* _Activity_:
Please repeat exactly the lines below from the one containing "TiMi - Compagnon d'échange IA (200, 2230)" down to the one containing "[YouTube] (54, 2130)", both included, and nothing else.

* _Pixel coordinate grounding data_:
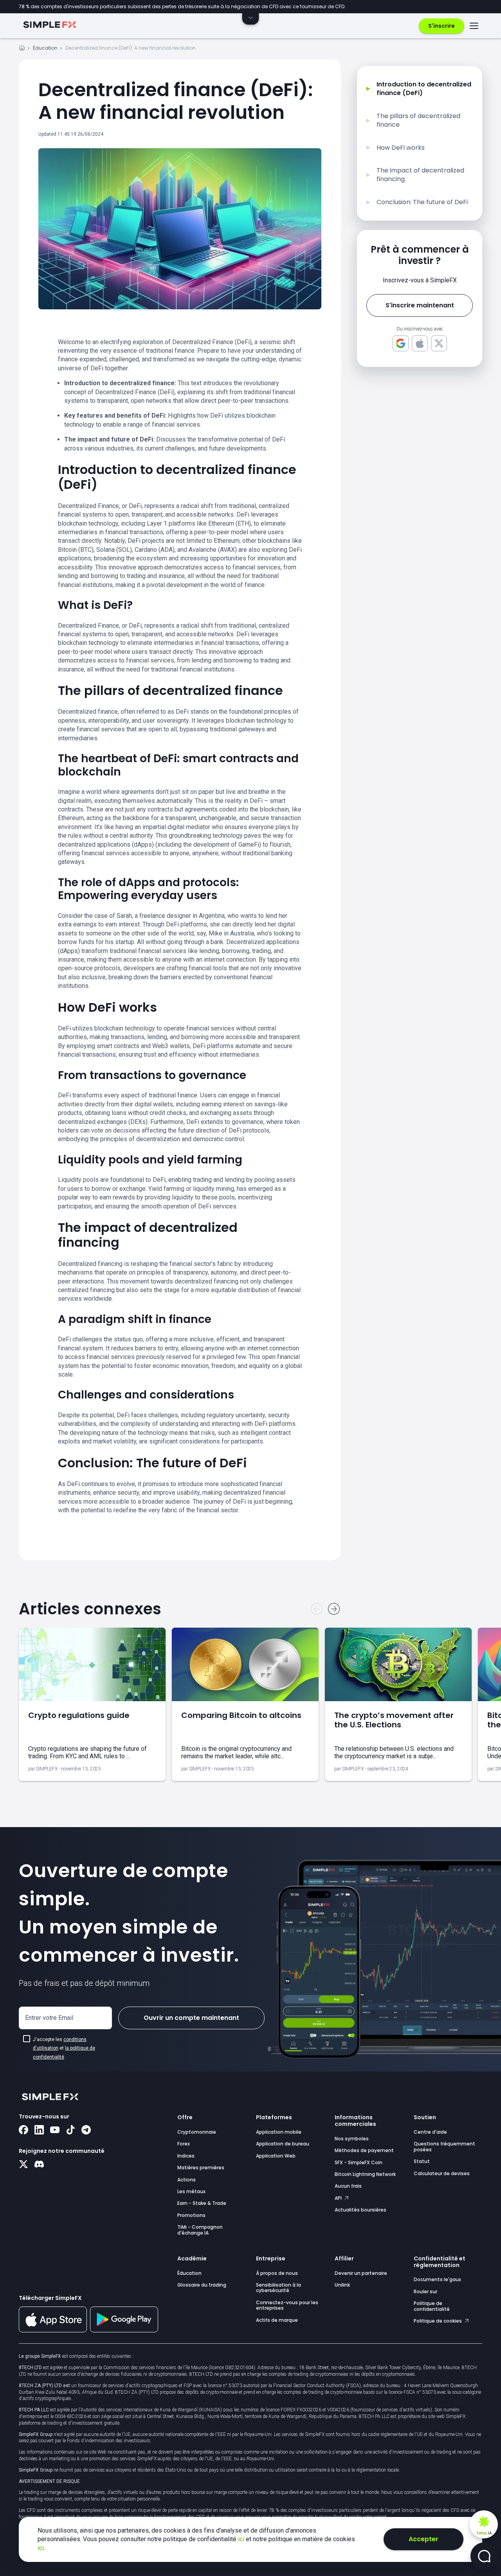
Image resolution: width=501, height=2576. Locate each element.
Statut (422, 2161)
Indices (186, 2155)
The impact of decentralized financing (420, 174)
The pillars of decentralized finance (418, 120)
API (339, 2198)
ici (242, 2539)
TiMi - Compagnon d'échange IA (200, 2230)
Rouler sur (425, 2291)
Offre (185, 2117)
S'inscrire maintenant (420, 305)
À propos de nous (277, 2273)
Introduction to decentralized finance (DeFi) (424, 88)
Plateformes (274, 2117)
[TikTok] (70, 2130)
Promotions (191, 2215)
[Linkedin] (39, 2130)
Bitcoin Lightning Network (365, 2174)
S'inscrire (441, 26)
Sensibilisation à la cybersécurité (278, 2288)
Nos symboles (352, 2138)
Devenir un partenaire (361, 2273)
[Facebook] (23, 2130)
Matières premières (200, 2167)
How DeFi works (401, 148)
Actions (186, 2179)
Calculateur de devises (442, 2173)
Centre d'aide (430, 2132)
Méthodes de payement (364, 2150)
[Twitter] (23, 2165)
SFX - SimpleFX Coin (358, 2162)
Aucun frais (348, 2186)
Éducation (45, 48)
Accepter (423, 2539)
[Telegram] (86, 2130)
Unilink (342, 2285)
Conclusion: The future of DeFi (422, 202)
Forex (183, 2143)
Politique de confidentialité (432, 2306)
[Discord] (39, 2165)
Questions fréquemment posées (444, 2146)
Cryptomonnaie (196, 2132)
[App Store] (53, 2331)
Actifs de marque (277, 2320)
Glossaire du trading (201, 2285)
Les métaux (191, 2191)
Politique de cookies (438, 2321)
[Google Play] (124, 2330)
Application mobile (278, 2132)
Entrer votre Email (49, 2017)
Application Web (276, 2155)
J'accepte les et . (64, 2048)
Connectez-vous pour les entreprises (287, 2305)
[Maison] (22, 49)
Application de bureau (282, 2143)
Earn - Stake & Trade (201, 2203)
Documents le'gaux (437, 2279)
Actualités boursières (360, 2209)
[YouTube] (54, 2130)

---

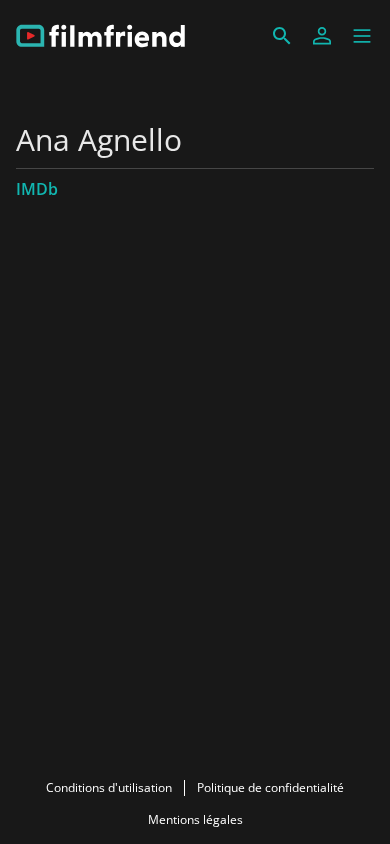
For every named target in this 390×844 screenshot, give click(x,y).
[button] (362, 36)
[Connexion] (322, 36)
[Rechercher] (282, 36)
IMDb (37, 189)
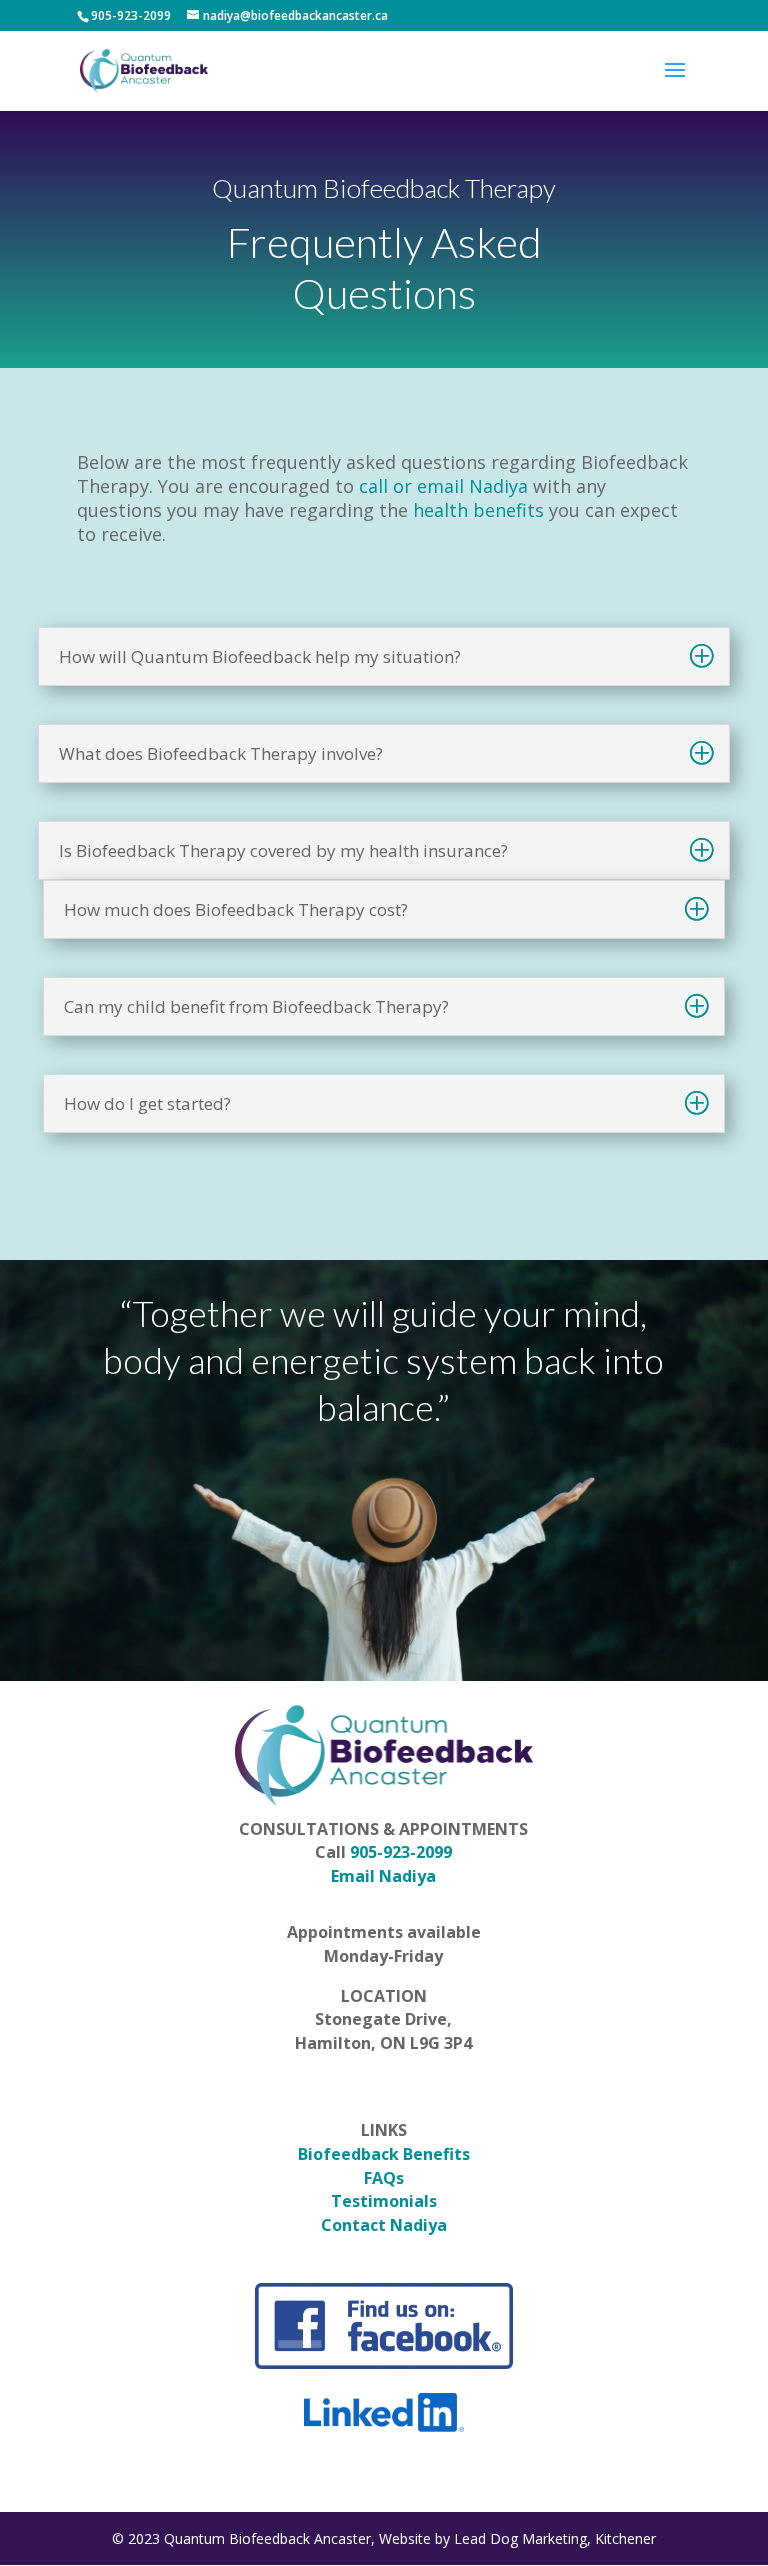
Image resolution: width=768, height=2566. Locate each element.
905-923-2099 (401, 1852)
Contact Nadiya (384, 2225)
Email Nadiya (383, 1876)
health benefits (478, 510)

* _Answer below_:
TiMi - Compagnon d'échange IA (200, 2230)
Rouler sur (425, 2291)
Offre (185, 2117)
S'inscrire maintenant (420, 305)
À propos de nous (277, 2273)
Introduction to decentralized finance (DeFi) (424, 88)
Plateformes (274, 2117)
[TikTok] (70, 2130)
Promotions (191, 2215)
[Linkedin] (39, 2130)
Bitcoin Lightning Network (365, 2174)
S'inscrire (441, 26)
Sensibilisation à la cybersécurité (278, 2288)
Nos symboles (352, 2138)
Devenir un partenaire (361, 2273)
[Facebook] (23, 2130)
Matières premières (200, 2167)
How DeFi works (401, 148)
Actions (186, 2179)
Calculateur de devises (442, 2173)
Centre d'aide (430, 2132)
Méthodes de payement (364, 2150)
[Twitter] (23, 2165)
SFX - SimpleFX Coin (358, 2162)
Aucun frais (348, 2186)
Éducation (45, 48)
Accepter (423, 2539)
[Telegram] (86, 2130)
Unilink (342, 2285)
Conclusion: The future of DeFi (422, 202)
Forex (183, 2143)
Politique de confidentialité (432, 2306)
[Discord] (39, 2165)
Questions fréquemment posées (444, 2146)
Cryptomonnaie (196, 2132)
[App Store] (53, 2331)
Actifs de marque (277, 2320)
Glossaire du trading (201, 2285)
Les métaux (191, 2191)
Politique de cookies (438, 2321)
[Google Play] (124, 2330)
Application mobile (278, 2132)
Entrer votre Email (49, 2017)
Application Web (276, 2155)
J'accepte les et . (64, 2048)
Connectez-vous pour les entreprises (287, 2305)
[Maison] (22, 49)
Application de bureau (282, 2143)
Earn - Stake & Trade (201, 2203)
Documents le'gaux (437, 2279)
Actualités boursières (360, 2209)
[YouTube] (54, 2130)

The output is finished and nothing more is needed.